The five-year-old brand was the brainchild of Sacha Guggenheimer and Tom Hiney, and initially designed for whale shark guides, photographers, spearfishers, divers, and fishermen of the Ningaloo Reef, Western Australia. The pair were concerned that chemicals found in common sunscreens were having a harmful impact on the fragile coral reef ecosystem.
Now the product has moved mainstream, available for any consumer to purchase. Buyers of SunButter don’t need to go anywhere near any reefs to have a positive impact, with proceeds of sales channelled into a range of sustainability-related causes.
The sunscreen has the highest-level sun protection factor available (SPF50) but using vegan ingredients which do not penetrate the skin like chemical-based sunscreens. Instead, it creates a physical barrier, reducing the chances of skin reactions and irritation – and it won’t sting if it gets into your eyes.
SunButter products are packaged in BPA-free, food-grade safe, reusable, and recyclable aluminium tins. Buyers are encouraged to repurpose the tins for storing spices, ground coffee, headphones, or even jewellery.
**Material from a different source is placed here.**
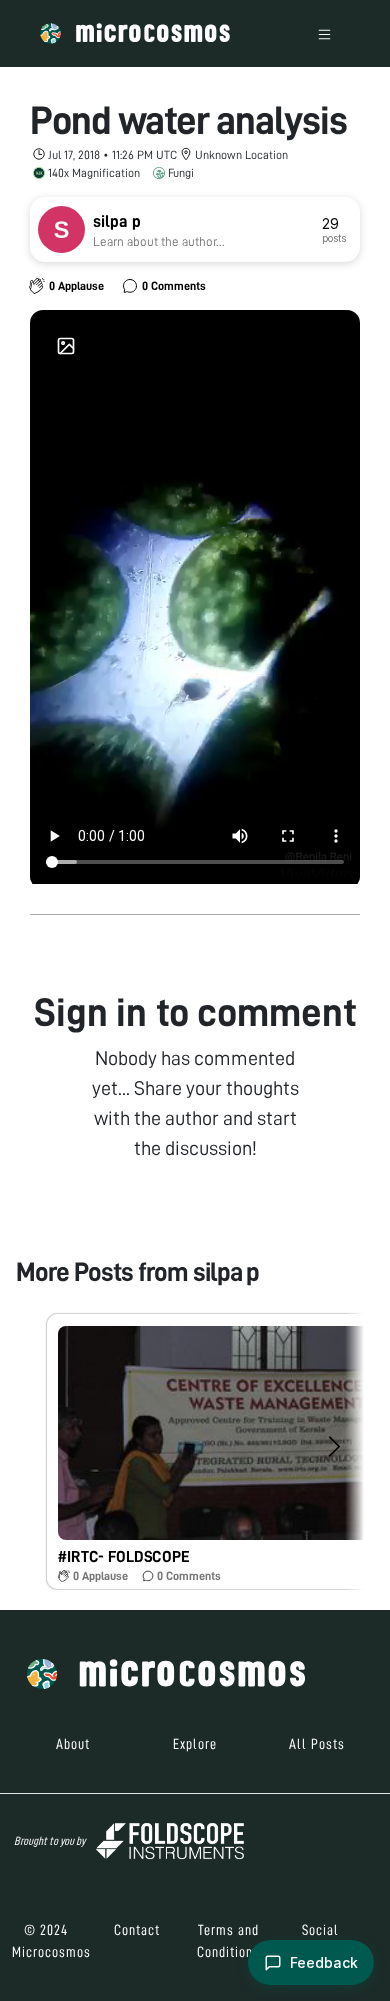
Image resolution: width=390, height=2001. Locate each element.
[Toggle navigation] (324, 33)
Over the past year, SunButter sales have saved an estimated 45,206 single-use plastic sunscreen bottles from landfills and donated $11,179 to charitable partners. In a partnership with Greenfleet, tree-planting in Australia and New Zealand has resulted in 61.8 tonnes of carbon offset.
A bush-inspired skincare range from the company contributes 10 per cent of profits to Living Culture, which works to support First Nations culture.
SunButter SPF50 water-resistant reef-safe sunscreen sells in 100gm tins for AU$29.95 direct from SunButter’s online store.